------ RECORD SET

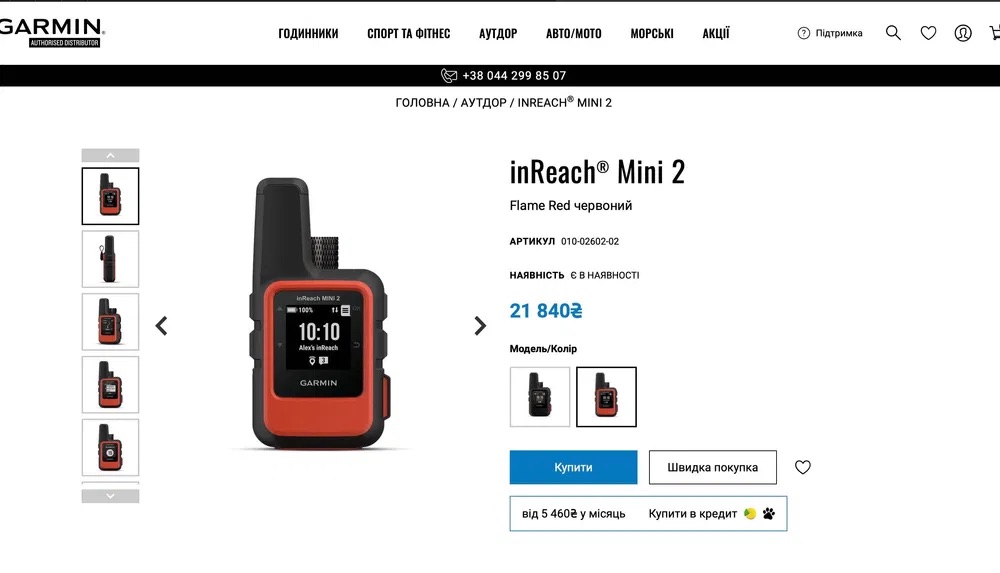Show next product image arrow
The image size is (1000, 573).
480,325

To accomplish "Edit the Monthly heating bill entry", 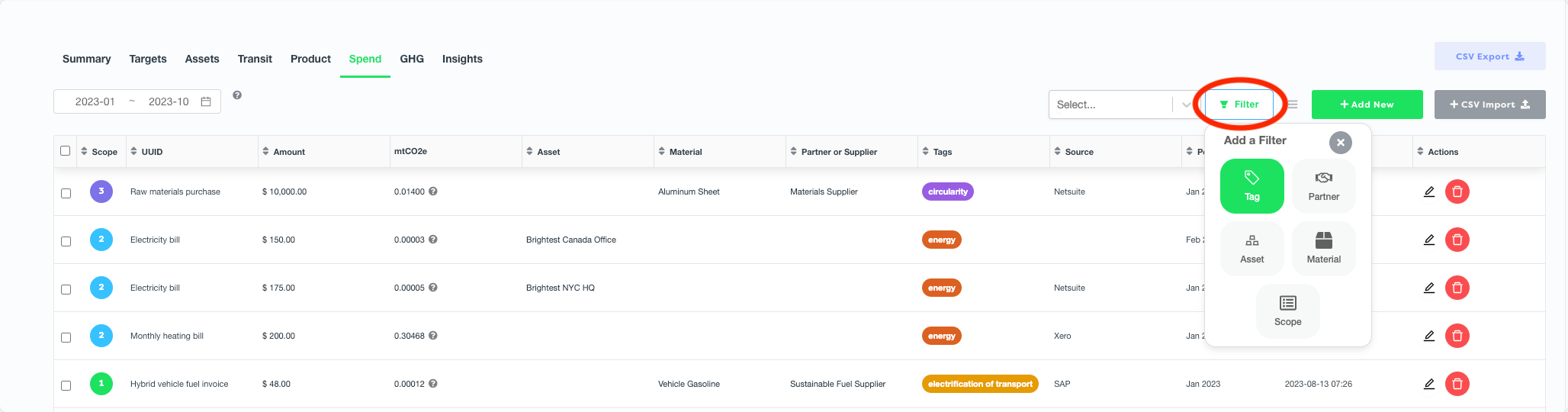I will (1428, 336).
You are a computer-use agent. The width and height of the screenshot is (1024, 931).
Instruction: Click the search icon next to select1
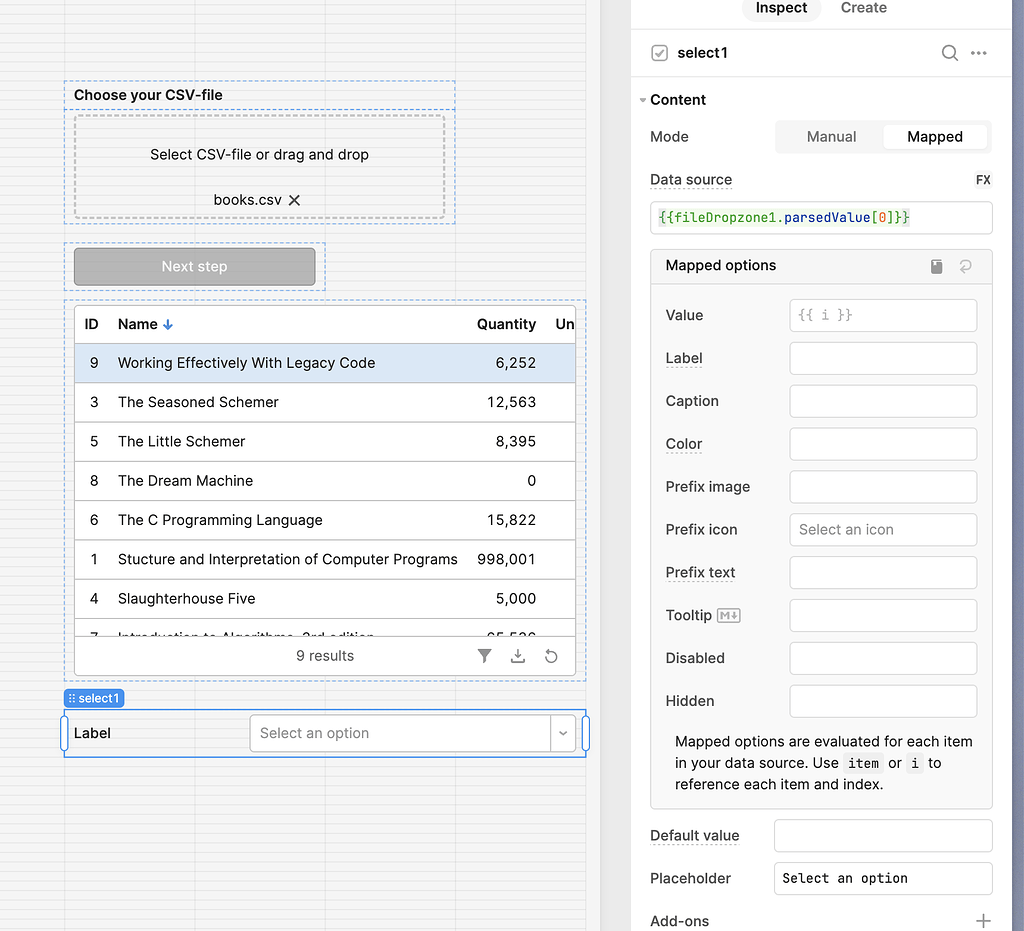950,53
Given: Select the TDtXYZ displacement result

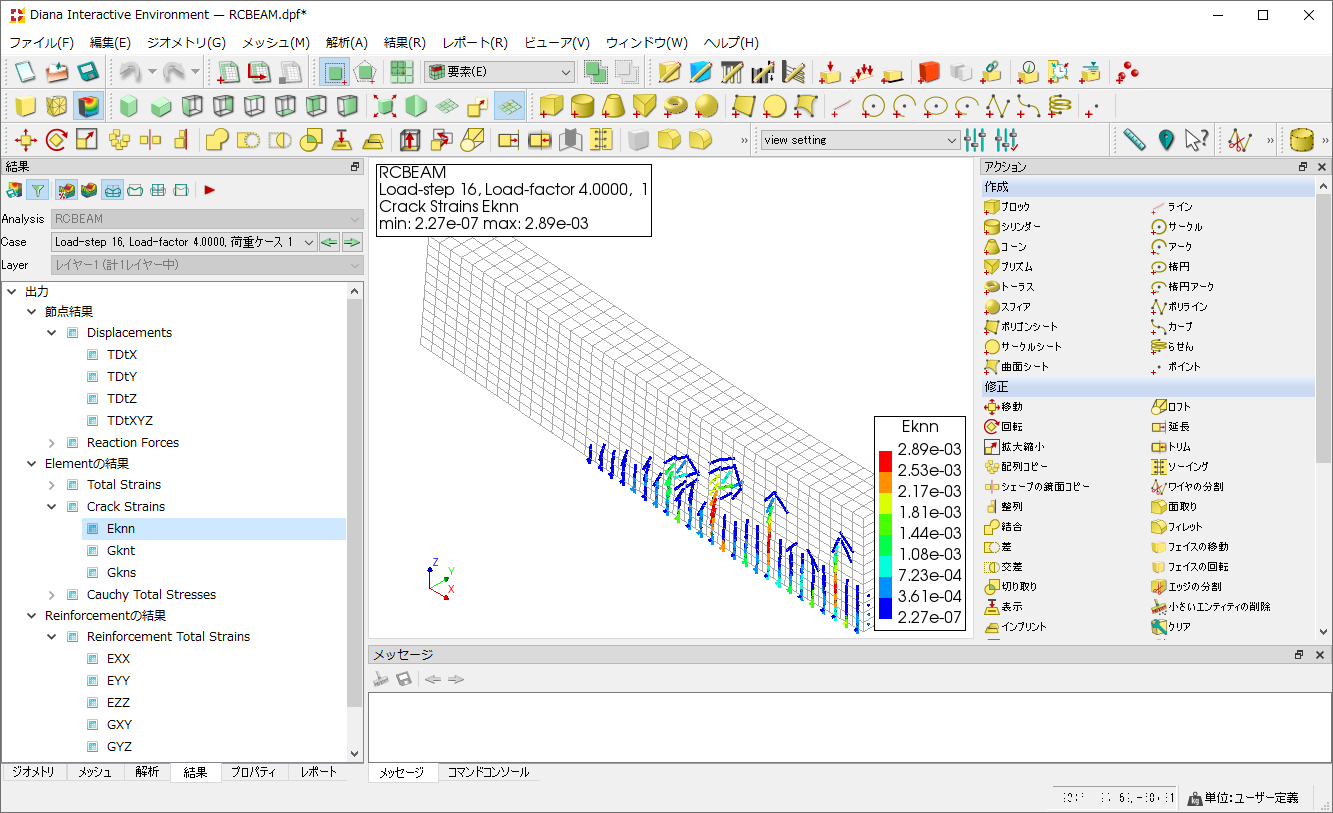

------------

Rescale the rows from the line containing "You are a computer-use" through the end of the rows, both ends included, and write them out again with the requests. Multiply every coordinate in the answers by 1.55 and round to whole numbers, halves up, and leave the pictures out.

You are a computer-use agent. The width and height of the screenshot is (1024, 931).
Instruction: Click the search icon next to select1
1473,82
Given: Select the TDtXYZ displacement result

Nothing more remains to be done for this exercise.